New York lesbian couple accuses wedding venue of discrimination

A New York lesbian couple said they were barred from booking an upstate farm for their wedding because they are gay and filed a discrimination complaint against the venue.

Melisa Erwin and Jennie McCarthy of Albany, New York, said in their complaint with the state Division of Human Rights that Liberty Ridge Farm in Schaghticoke refused to allow them to book the venue next summer after learning they were lesbians.

“That’s when she said, ‘Now we have a problem,'” Erwin told WNYT, a local news channel. The couple could not be reached on Monday for comment.

Same-sex marriages were legalized in New York in July 2011.

Robert Gifford, owner of the farm, did not respond to interview requests on Monday, but a spokesman said he and his wife object to same-sex marriage on religious grounds.

“What’s happening here is that the Giffords are being discriminated against for their religious beliefs,” said the spokesman, Jason McGuire, who is executive director of Christian lobbying group New Yorkers for Constitutional Freedoms, which opposes same-sex marriage.
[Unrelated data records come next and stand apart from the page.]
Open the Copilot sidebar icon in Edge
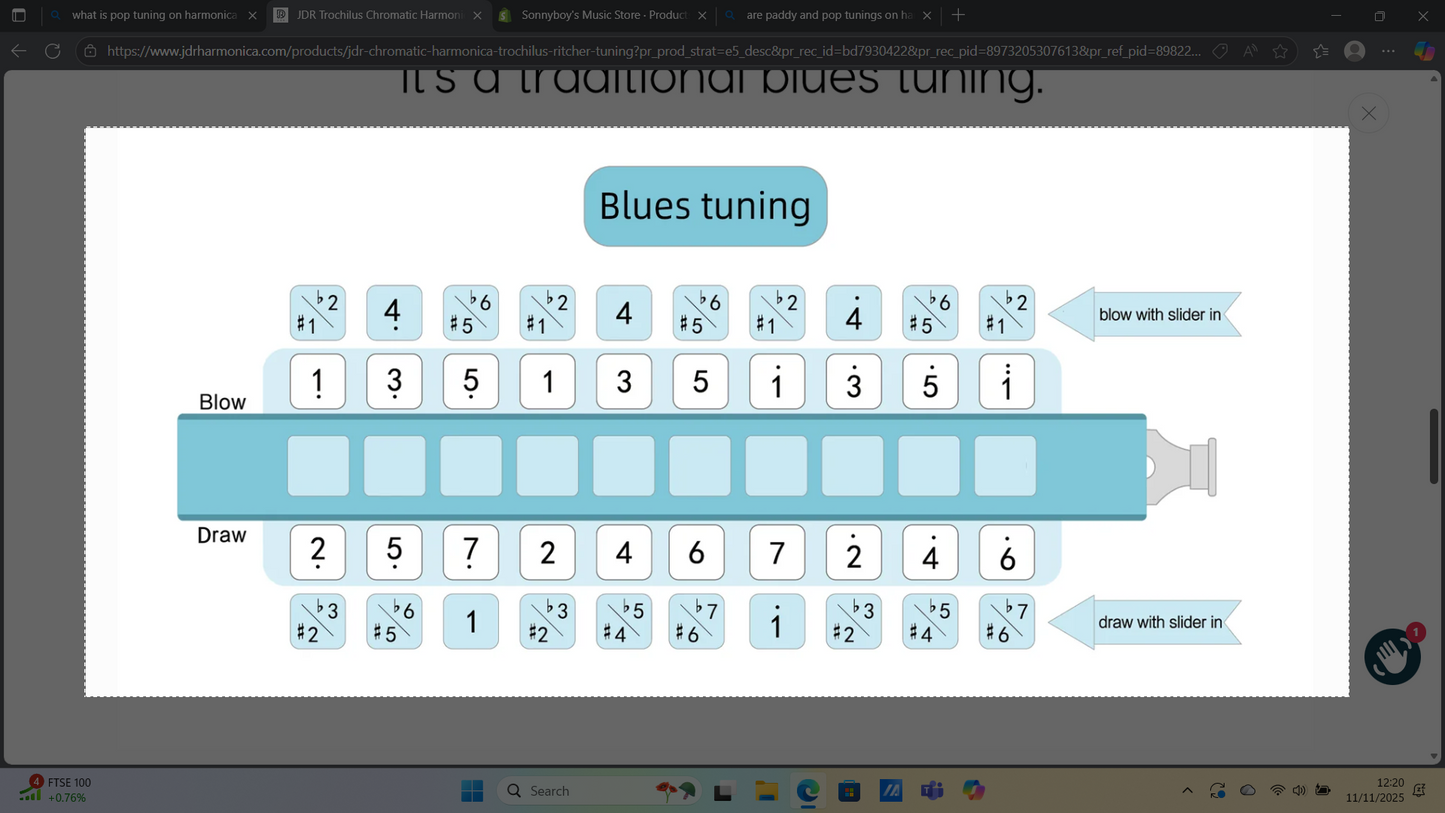Image resolution: width=1445 pixels, height=813 pixels. tap(1424, 51)
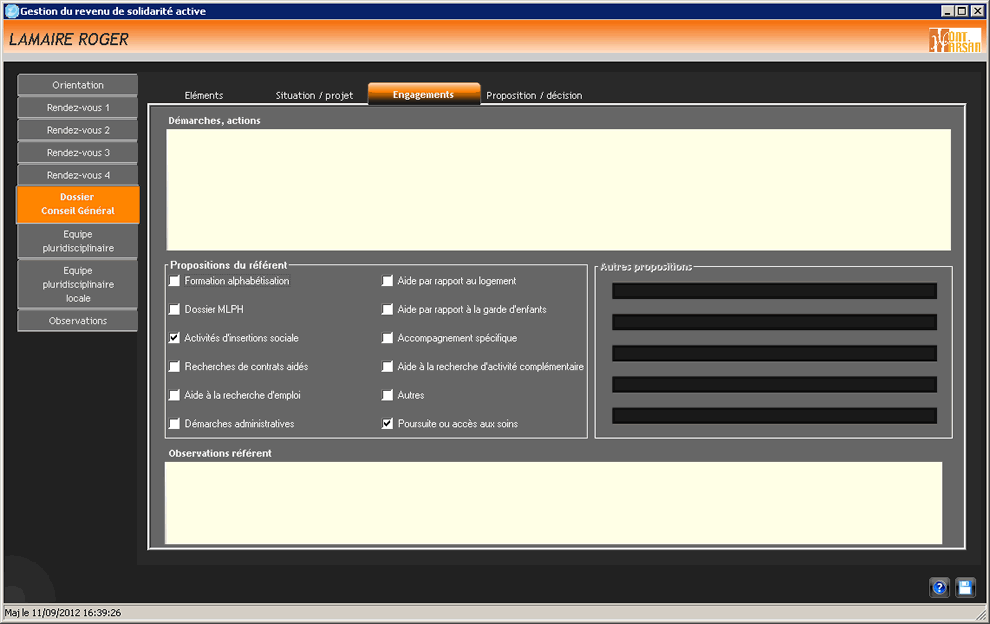Switch to the Eléments tab
This screenshot has height=624, width=990.
tap(204, 96)
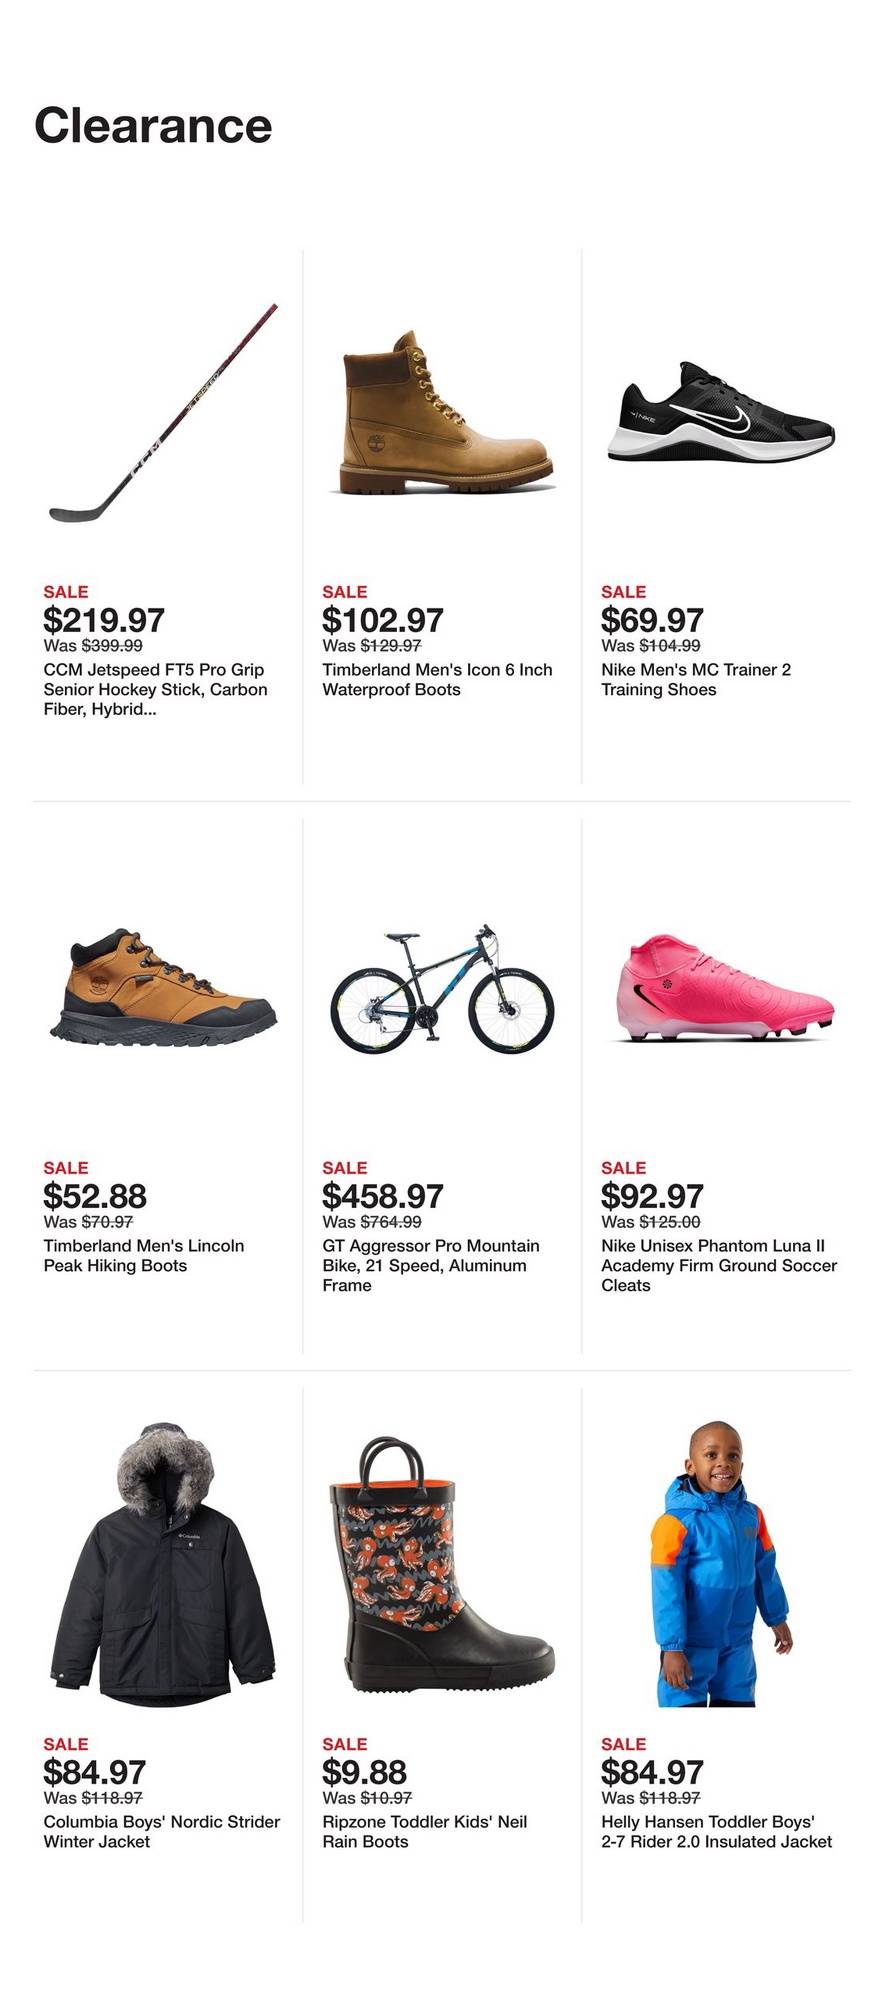Viewport: 885px width, 2000px height.
Task: Click the Timberland Lincoln Peak hiking boot image
Action: click(164, 989)
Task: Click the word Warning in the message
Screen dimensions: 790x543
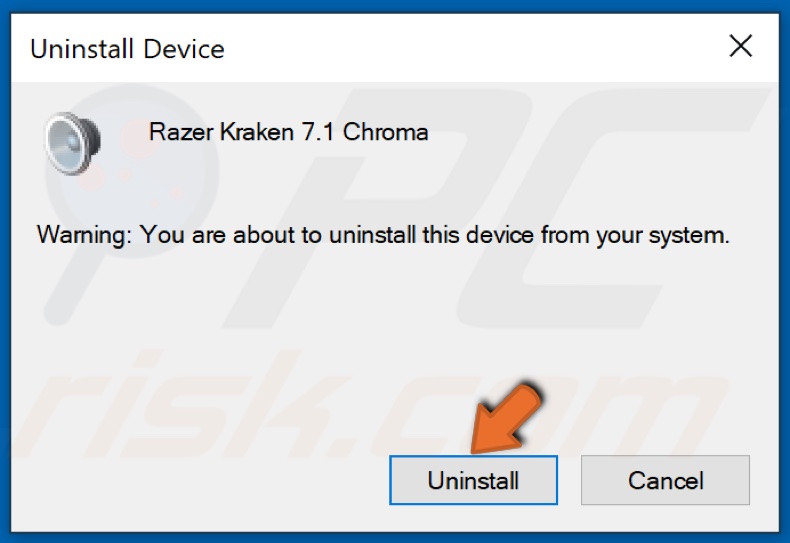Action: 84,235
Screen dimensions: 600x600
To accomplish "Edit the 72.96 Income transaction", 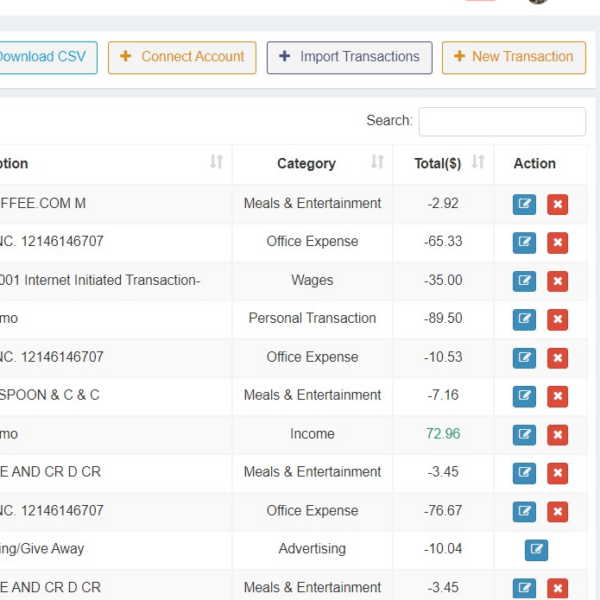I will 524,435.
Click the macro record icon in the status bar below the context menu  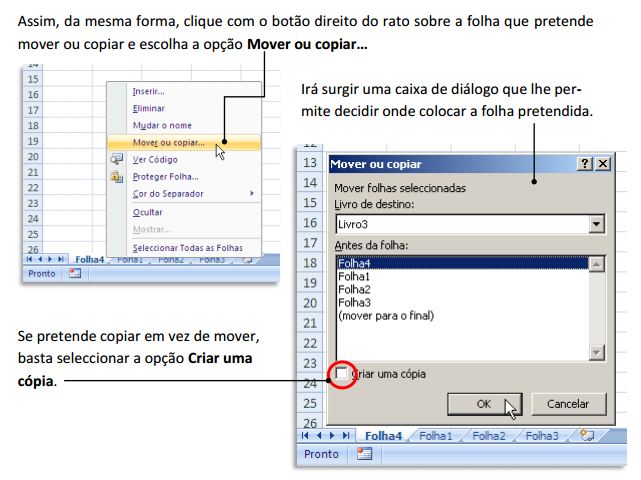(75, 274)
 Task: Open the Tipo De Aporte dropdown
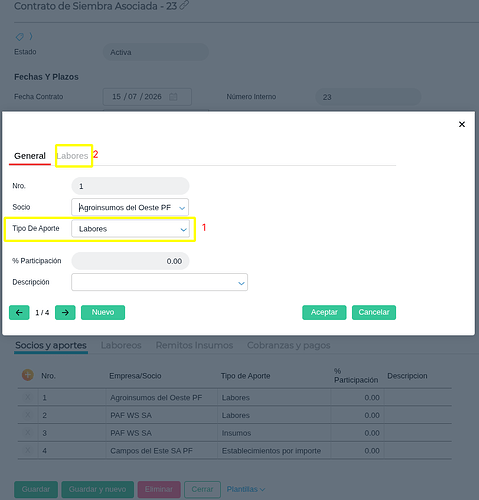tap(183, 229)
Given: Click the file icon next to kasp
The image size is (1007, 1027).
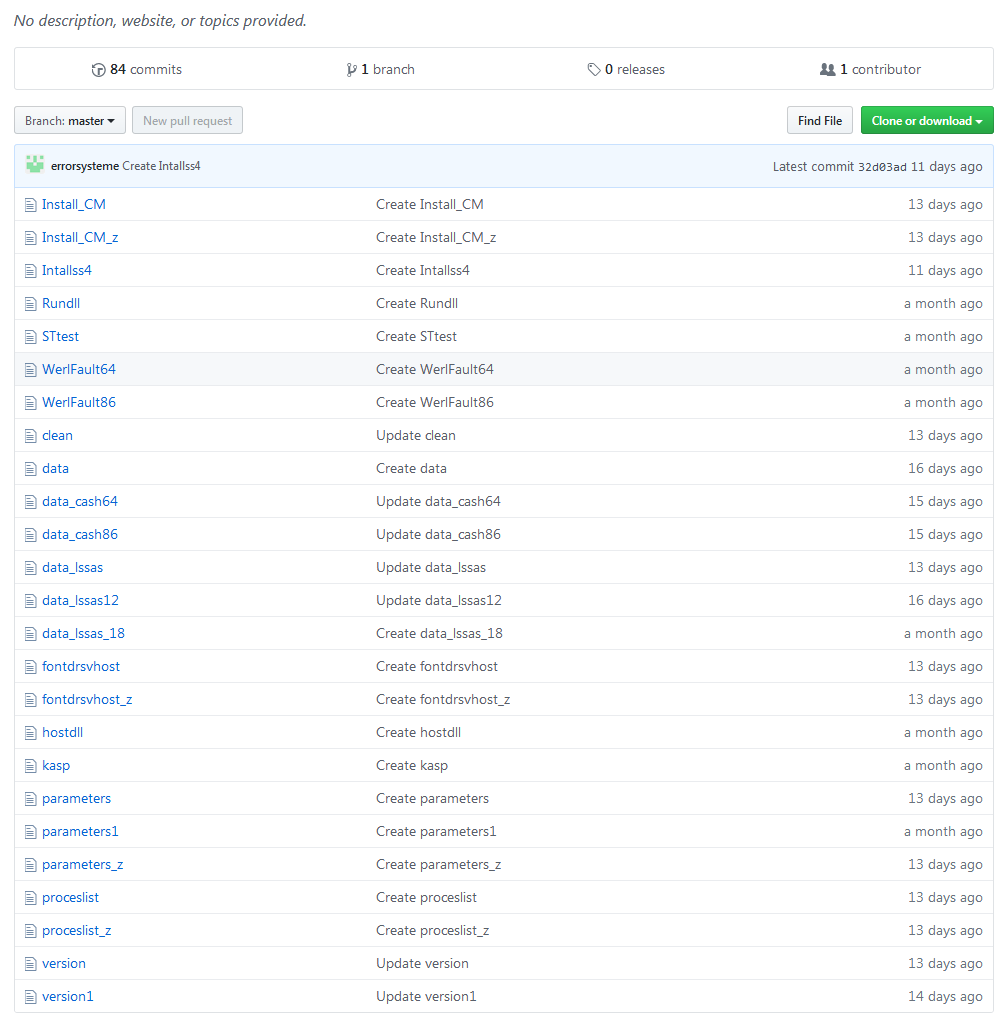Looking at the screenshot, I should 30,765.
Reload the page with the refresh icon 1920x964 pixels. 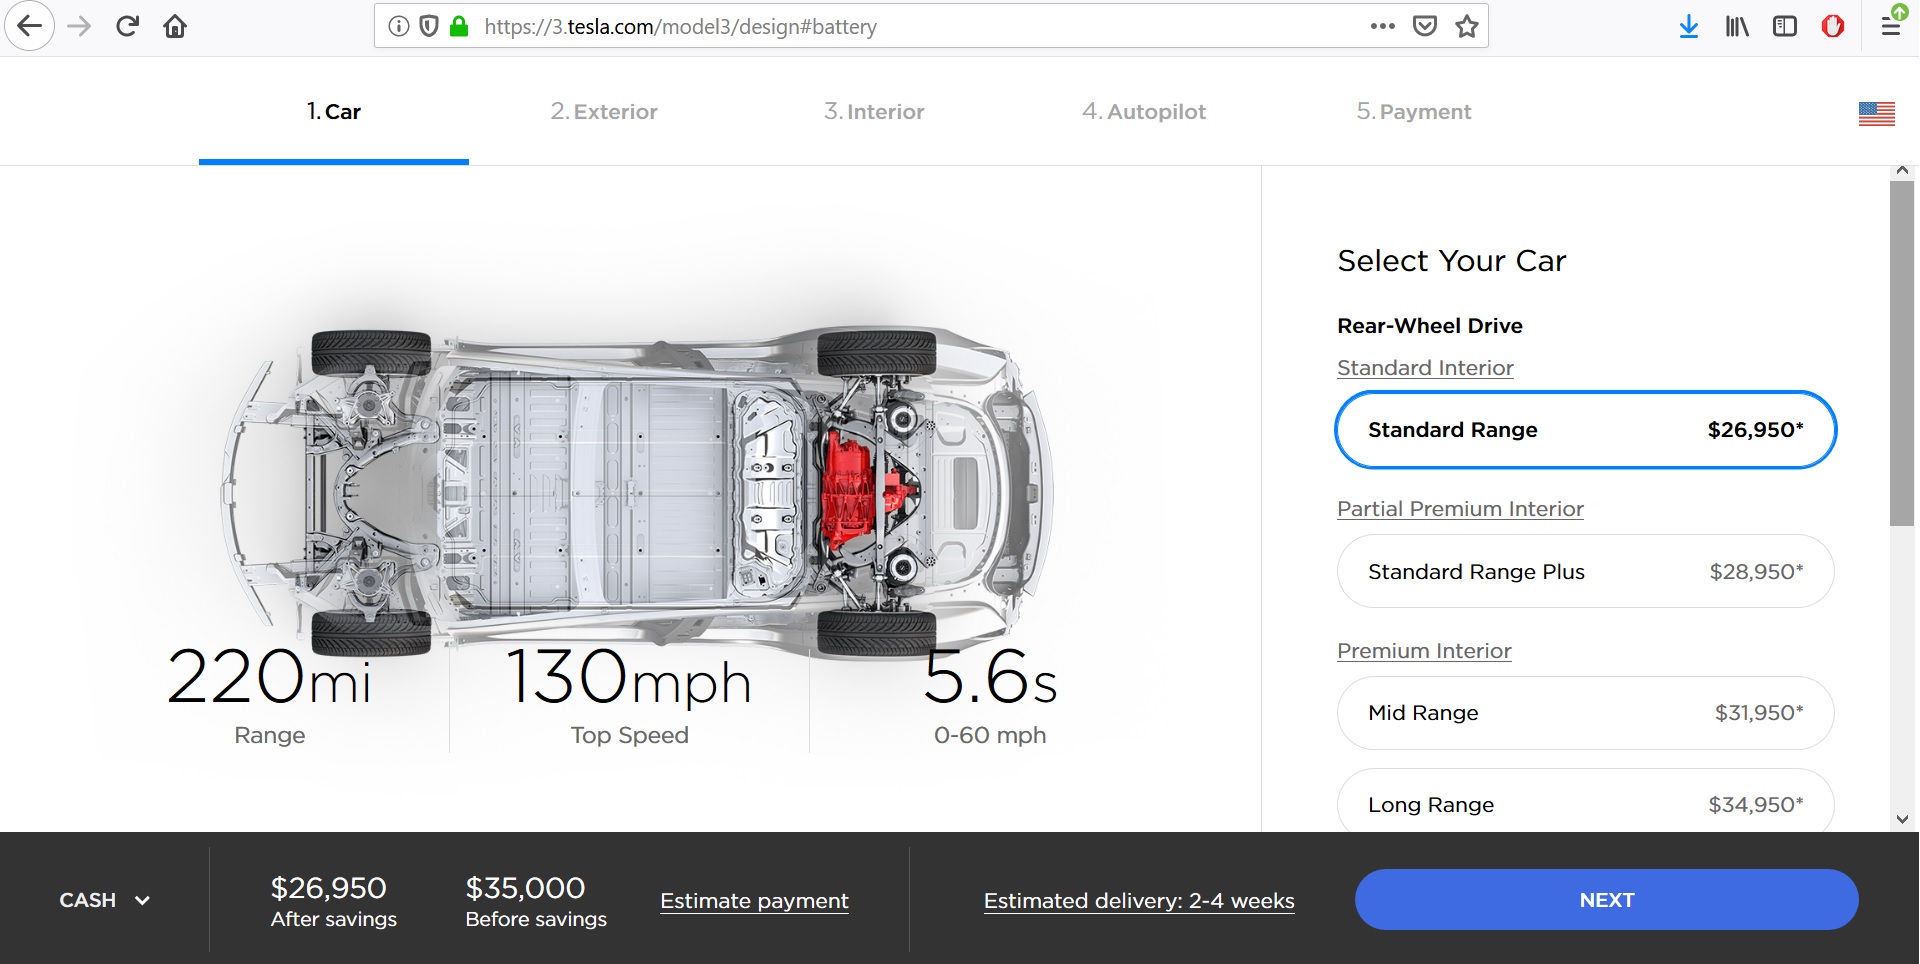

“If religious freedom doesn’t extend beyond the four walls of a church, then you really don’t have religious freedom at all,” he said.

Under state law, it is generally illegal for a business to discriminate on grounds of sex, race or sexuality. Certain religious institutions, however, are allowed to refuse to accommodate the weddings of same-sex couples.

“A public business doesn’t get to do that,” said Susan Sommer, senior counsel for the civil rights organization Lambda Legal. “You can’t open a business, a public accommodation, advertise it as a wedding venue and then in violation of state non-discrimination laws turn some people away at the door.”

A spokeswoman for the Division of Human Rights said it does not discuss cases until they are resolved.

If the couple wins, the human rights commissioner could order the Giffords to change their policy or to pay a monetary award to Erwin and McCarthy.

In August, an inn in Vermont paid $10,000 to the state’s Human Rights Commission and $20,000 into a charitable trust to settle a lawsuit brought by a lesbian couple after the innkeepers refused to host their wedding reception because they oppose same-sex marriages. The inn also stopped hosting weddings of any kind.